The rising of three suns

Recently China watchers have added to their experience of weird weather phenomena by witnessing the rising of three suns in Chifeng city - due to the presence of ice crystals high in the atmosphere which reflect the sunlight downwards.  Perhaps symbolic the phenomena occurred prior to the convening of the third plenum Party conference (that is the significant third meeting of Xi Jinping's premiership), when the most important policies and overall direction of the administration is laid out.

Reports from the main session of the plenum proceedings were mixed, commitments to market opening and deepening were contrasted with an absence of concrete measures to tackle some of the more significant issues in China, including the rampant state owned entities which distort the Chinese economy and waste resources (summary also here).  Meanwhile foreign journalists faced difficulty getting into China to report and/or (allegedly) the prospect of self-censorship of certain significant news investigations.

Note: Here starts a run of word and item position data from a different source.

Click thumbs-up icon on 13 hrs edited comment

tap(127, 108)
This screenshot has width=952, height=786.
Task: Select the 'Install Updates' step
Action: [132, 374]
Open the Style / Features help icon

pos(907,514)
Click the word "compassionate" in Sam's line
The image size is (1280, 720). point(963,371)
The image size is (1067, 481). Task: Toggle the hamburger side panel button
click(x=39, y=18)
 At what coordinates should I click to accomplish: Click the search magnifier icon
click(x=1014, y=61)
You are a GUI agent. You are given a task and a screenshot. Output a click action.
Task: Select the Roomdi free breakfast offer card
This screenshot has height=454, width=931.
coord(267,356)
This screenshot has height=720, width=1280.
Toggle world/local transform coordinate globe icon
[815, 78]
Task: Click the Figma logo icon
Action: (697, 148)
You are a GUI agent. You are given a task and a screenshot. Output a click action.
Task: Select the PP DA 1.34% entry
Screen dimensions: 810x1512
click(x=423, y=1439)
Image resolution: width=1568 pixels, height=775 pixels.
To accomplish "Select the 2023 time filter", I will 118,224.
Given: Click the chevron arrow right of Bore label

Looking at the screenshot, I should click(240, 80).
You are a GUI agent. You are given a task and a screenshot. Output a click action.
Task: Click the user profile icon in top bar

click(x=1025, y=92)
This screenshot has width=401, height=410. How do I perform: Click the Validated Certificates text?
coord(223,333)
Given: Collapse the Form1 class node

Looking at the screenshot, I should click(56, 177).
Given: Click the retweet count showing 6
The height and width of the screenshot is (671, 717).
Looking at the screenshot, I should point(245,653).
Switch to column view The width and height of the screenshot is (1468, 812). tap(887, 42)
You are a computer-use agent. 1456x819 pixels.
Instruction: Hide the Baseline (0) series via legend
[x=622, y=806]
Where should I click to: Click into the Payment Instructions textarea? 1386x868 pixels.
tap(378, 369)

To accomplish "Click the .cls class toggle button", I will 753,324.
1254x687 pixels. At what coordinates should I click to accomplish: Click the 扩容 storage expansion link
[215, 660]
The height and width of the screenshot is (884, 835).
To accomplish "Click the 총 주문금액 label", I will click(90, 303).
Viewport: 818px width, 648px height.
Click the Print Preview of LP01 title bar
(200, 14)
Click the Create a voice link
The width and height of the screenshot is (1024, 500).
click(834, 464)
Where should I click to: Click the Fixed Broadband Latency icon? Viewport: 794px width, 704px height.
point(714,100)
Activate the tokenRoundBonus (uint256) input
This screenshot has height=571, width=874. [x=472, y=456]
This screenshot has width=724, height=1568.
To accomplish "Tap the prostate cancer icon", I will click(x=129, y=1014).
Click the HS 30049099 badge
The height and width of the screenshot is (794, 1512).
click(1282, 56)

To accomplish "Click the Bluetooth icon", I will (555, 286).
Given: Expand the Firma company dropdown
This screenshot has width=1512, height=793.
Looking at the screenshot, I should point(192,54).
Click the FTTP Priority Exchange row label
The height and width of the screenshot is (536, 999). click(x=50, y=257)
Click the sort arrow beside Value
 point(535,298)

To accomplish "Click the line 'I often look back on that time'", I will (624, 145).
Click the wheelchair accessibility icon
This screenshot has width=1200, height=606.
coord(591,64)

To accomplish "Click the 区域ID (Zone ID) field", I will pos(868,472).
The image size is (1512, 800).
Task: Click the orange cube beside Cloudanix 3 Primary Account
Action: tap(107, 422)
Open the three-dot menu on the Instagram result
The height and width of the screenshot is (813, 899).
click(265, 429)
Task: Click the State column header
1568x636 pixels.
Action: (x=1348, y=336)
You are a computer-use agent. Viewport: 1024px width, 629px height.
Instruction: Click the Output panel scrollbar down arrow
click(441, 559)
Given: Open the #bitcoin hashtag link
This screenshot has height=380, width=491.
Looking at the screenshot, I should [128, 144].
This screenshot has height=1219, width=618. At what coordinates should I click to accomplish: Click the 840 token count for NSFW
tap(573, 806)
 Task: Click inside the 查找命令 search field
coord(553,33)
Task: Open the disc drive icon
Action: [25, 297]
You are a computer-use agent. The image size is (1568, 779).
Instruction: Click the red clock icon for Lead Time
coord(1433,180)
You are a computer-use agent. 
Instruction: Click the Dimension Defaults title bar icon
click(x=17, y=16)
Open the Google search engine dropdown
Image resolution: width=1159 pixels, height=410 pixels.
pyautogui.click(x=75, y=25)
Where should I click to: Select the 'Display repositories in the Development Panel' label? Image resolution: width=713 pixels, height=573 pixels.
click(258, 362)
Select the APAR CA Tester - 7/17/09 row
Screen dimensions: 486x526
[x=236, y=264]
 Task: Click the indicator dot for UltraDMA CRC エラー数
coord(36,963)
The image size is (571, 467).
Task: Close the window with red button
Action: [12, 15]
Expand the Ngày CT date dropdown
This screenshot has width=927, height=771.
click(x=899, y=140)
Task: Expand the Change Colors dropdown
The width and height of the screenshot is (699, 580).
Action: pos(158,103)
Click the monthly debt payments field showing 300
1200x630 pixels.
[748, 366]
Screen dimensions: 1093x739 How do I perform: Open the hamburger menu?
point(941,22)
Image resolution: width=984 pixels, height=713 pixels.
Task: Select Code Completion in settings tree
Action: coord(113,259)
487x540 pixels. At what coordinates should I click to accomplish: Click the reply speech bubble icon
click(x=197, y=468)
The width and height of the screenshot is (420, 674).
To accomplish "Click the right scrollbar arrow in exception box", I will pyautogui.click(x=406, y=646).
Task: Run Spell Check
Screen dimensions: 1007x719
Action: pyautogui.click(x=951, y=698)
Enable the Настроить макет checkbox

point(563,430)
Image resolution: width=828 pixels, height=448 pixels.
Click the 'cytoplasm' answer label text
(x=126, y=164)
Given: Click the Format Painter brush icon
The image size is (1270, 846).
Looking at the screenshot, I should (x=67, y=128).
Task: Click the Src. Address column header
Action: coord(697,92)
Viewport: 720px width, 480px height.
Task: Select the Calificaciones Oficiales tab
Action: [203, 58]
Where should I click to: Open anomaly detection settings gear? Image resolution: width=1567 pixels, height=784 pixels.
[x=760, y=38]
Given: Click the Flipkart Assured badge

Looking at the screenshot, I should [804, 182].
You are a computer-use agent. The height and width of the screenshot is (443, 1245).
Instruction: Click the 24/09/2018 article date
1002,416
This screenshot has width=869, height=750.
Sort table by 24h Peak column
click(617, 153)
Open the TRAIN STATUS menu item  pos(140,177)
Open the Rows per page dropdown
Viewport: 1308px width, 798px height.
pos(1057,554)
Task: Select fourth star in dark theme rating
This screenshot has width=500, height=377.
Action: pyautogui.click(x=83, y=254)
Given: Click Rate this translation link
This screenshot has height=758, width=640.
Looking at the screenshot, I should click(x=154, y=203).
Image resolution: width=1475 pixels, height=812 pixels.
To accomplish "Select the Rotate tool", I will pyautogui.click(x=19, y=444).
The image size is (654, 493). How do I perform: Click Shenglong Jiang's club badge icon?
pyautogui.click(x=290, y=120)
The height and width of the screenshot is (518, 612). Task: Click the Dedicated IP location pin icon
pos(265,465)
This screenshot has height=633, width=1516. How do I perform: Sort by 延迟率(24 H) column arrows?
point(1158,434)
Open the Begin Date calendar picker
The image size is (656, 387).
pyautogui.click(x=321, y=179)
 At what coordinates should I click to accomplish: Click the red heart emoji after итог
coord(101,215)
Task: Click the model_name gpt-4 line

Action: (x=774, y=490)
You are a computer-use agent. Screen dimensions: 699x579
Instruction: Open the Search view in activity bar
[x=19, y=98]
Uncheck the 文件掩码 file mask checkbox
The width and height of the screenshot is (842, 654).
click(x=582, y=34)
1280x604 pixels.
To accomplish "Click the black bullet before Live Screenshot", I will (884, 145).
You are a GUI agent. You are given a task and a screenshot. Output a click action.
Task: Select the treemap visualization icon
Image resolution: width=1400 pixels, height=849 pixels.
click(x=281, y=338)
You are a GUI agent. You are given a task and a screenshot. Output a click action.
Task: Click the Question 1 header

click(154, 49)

On the modernisation drive Bloomberg did report on developments from the new free trade zone in Shanghai, including the opening of a massive gold vault which will store up to 2,000 metric tonnes of gold.  Gold bugs are speculating on possible future outcomes from the high volumes of Chinese gold buying, constituting a seminal moment when gold had moved from "west to east".  Adding to this, speculation of the adoption of international rather than Chinese law in the free trade zones (similar to Hong Kong) suggest that much is happening.

The reality may be different however.  China's (and the world's) largest bank ICBC, has been added to the list of globally systemically important banks by the global bank regulator, the Financial Stability Board (which is hosted by the Bank of International Settlements), meaning tougher capital requirements.  And there has been declining interest in lower tier banks coming to market - mid-sized Huishang Bank, which acts as an intermediary in the shadow sector (including transactions involving entrusted loans and other interbank off-balance sheet lending) saw lacklustre demand following its recent Hong Kong IPO, with analysts divided as to whether the IPO of one of the original four Chinese bad debt vehicles, Cinda (an asset management company) expected in December will be well received.  As even profligate local governments are staring to see more scrutiny (not only in calls for action from the central government but also from their constituents), the scale of Chinese indebtedness may be fully revealed.

More abstract perhaps but there are some analysts who doubt the short term impacts of the proposed reforms to China's financial system.  Pu Yonghao, UBS's head of Asia research, says China may experience a period of economic hardship over the next two to three years.

And in other news it was reported that disgraced solar panel company Suntech has filed for provisional liquidation in the Cayman Islands (following a buyout of some of its business and attempts to save it by the local government).  There could be more to come.